Further randomised clinical trials at low risk of random errors or systematic errors are necessary to assess the long-term survival and other benefits of various treatment options in these patients.
Considering the lack of clinical benefit, there is currently no evidence to recommend or refute antiviral treatment for recurrent liver graft infection with hepatitis C virus. Further randomised clinical trials with low risk of bias and low risk of random errors with adequate duration of follow-up are necessary.
Antiviral therapy for recurrent hepatitis C infection after liver transplantation is controversial due to unresolved balance between benefits and harms.
To compare the therapeutic benefits and harms of different antiviral regimens in patients with hepatitis C re-infected grafts after liver transplantation.
We searched the Cochrane Central Register of Controlled Trials (CENTRAL; Issue 1, 2013), MEDLINE, EMBASE, and Science Citation Index Expanded to February 2013.
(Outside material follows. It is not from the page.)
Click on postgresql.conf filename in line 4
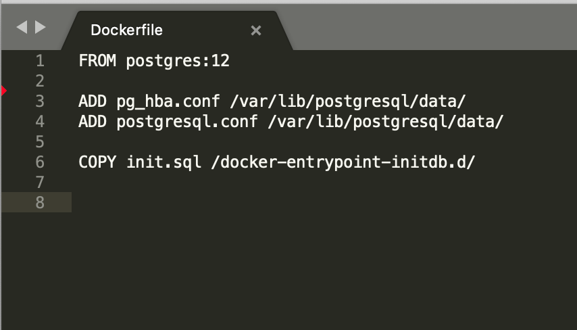This screenshot has height=330, width=577. point(187,122)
We considered only randomised clinical trials (irrespective of language, blinding, or publication status) comparing various antiviral therapies (alone or in combination) in the treatment of hepatitis C virus recurrence in liver transplantation for the review.
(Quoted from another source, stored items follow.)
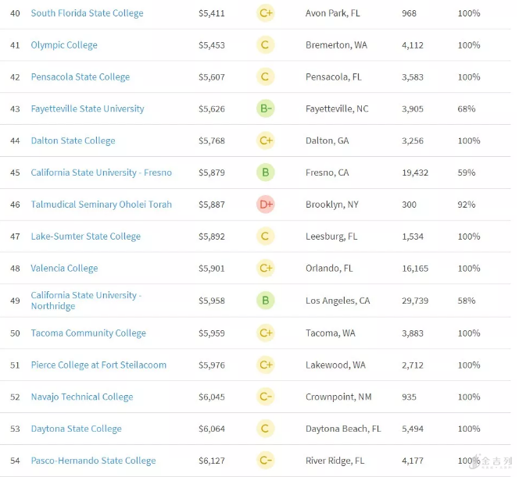Click the C grade badge for Daytona State College
The width and height of the screenshot is (519, 477).
pyautogui.click(x=265, y=429)
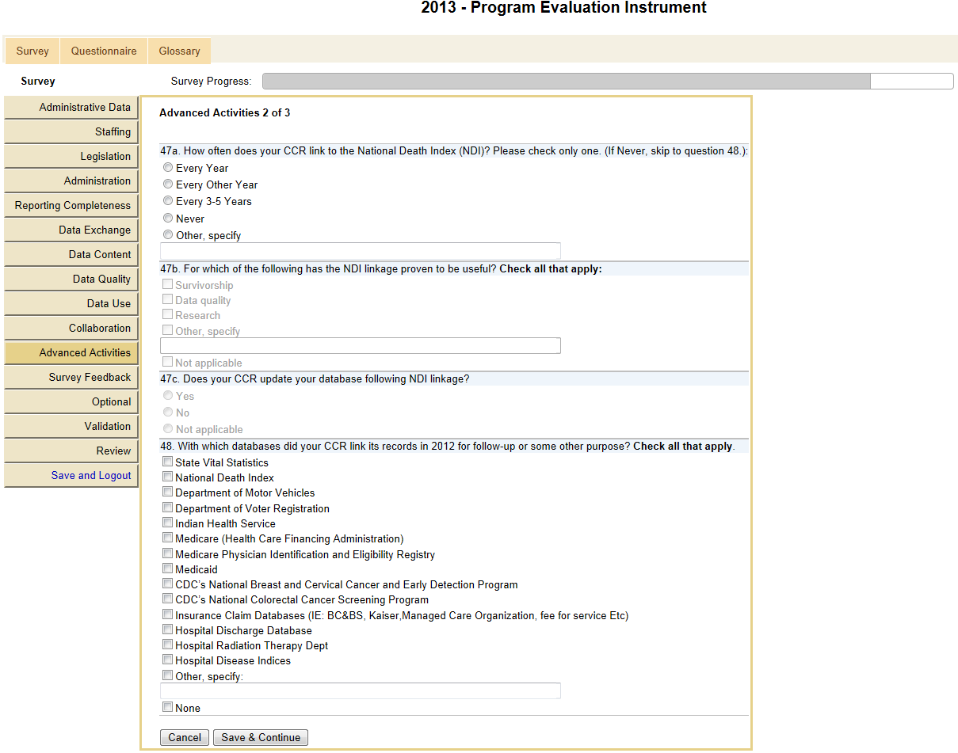Open the Survey Feedback section
Viewport: 958px width, 753px height.
point(90,377)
Two authors collected the data independently. We calculated the risk ratio (RR) or mean difference (MD) with 95% confidence intervals (CI) using the fixed-effect and the random-effects models based on available case-analysis. In the presence of only trials for a dichotomous outcome, we performed the Fisher's exact test.
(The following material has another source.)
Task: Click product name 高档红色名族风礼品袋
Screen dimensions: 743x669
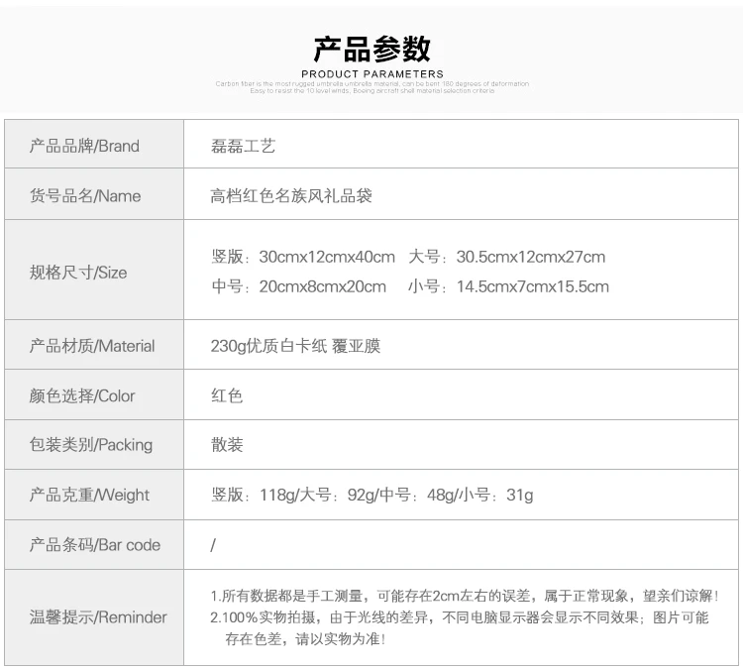Action: pos(291,195)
Overall, 17 trials with 736 patients met the inclusion criteria for this review. All trials had high risk of bias. Five hundred and one patients randomised in 11 trials provided information for various comparisons in this systematic review after excluding post-randomisation drop-outs and patients from trials that did not report any of the outcomes of interest for this review. The comparisons for which outcomes were available included pegylated (peg) interferon versus control; peg interferon plus ribavirin versus control; ribavirin plus peg interferon versus peg interferon; peg interferon (1.5 μg/kg/week) plus ribavirin versus peg interferon (0.5 μg/kg/week) plus ribavirin; amantadine plus peg interferon plus ribavirin versus peg interferon plus ribavirin; interferon versus control; interferon plus ribavirin versus control; ribavirin versus interferon; and ribavirin versus placebo. Long-term follow-up was not available in these trials. There were no significant differences in mortality, retransplantation, graft rejections requiring retransplantation or medical treatment, or fibrosis worsening between the groups in any of the comparisons in which these outcomes were reported. Quality of life and liver decompensation were not reported in any of the trials. There was a significantly higher proportion of participants who developed serious adverse events in the ribavirin plus peg interferon combination therapy group than in the peg interferon monotherapy group (1 trial; 56 participants; 17/28 (60.7%) in the intervention group versus 5/28 (17.9%) in the control group; RR 3.40; 95% CI 1.46 to 7.94). There was no significant difference in proportion of participants who developed serious adverse events or in the number of serious adverse events between the intervention and control groups in the other comparisons that reported serious adverse events.